I thought I’d take a look at self-publishing and answer the question, ‘why did you choose to independently publish your books, including your new release ‘Mindworm’?’
Self-publishing actually pre-dates the mass market book publishing industry by some centuries. Even Henry VIII self-published a volume that earned him the title ‘Defender of the Faith’ from the Pope – but then I suppose Henry had no problem getting readers!
Back before technology changed the game most authors who didn’t have ready access to a printing press and a book-binder would wind up paying for those services to get their work produced in a saleable form. Inevitably this fostered the ‘Vanity Press’ where – for large sums of money – the gullible could be told how wonderful their book was and wind up with a thousand hard back copies of unsaleable and unreadable books in their back bedrooms. The ‘Vanity Presses’ are still there – buyer beware – but technology is placing more power in the hands of the author should they choose to use it.
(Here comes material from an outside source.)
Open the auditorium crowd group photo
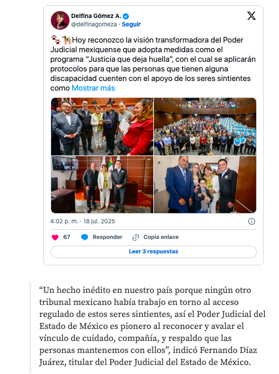This screenshot has height=374, width=279. (x=205, y=127)
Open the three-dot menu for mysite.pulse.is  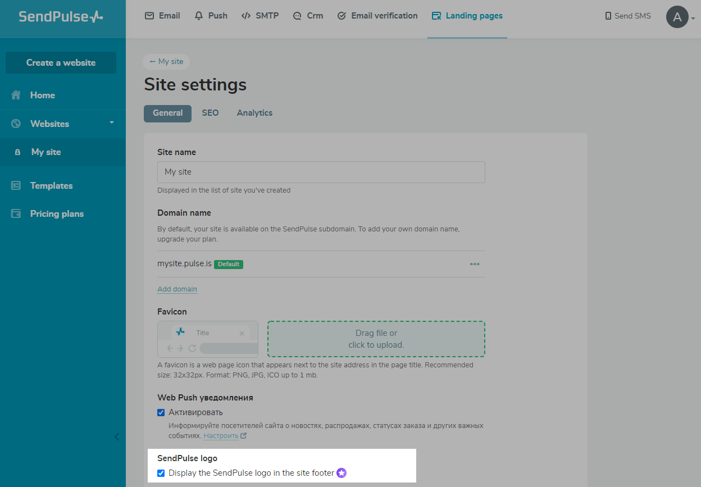coord(475,264)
I chose the independent publishing route primarily because I’m only too aware that time is passing. What would be the best investment of my time? Trying to persuade a publishing house that I’d make money for them or trying to find readers who would find my stories entertaining
This, I think, points out the essential difference between me as a writer and the commercial publishing industry. I want to be read, to entertain and give readers something to think about and talk about. The industry wants to make a profit with as little risk as possible. Then I suppose I’m lucky that I make my living elsewhere.
Secondly, I wanted to keep control. Certainly control of what I write – although I’m not above listening to my team of trusted beta-readers – I don’t want to be in a position of making fundamental changes to my work to meet a publisher’s vision – with always the threat that failure to comply means the deal is off. It’s not just creative control however. I want to control my time and what I do with it – meeting deadlines and producing a prescribed follow up book is not for me. All of which doesn’t make me a good fit for the commercial publisher anyway.
Self-publishing now, though, also comes with a requirement to learn how to use the technology that’s available. Fortunately I’m a bit of a nerd like that and I found the process challenging in a good way. When the writing’s done I really enjoy the process of making a book and seeing a saleable item appear at the end of the process. It’s probably a fit because I love books as objects as well as sources of entertainment and enlightenment.
The real shock for a self-publisher comes at the end of the process. The marketing! I’m a typical Brit – keep a stiff upper lip and don’t brag about yourself. It’s taken a while to come to terms with the fact that no-one is going to bang my drum for me – it’s all down to me. And getting a book to market is a pretty special achievement. Now – I’m trying to understand the marketing process and it’s starting to be enjoyable – especially being in contact with my readers – every one of which I cherish.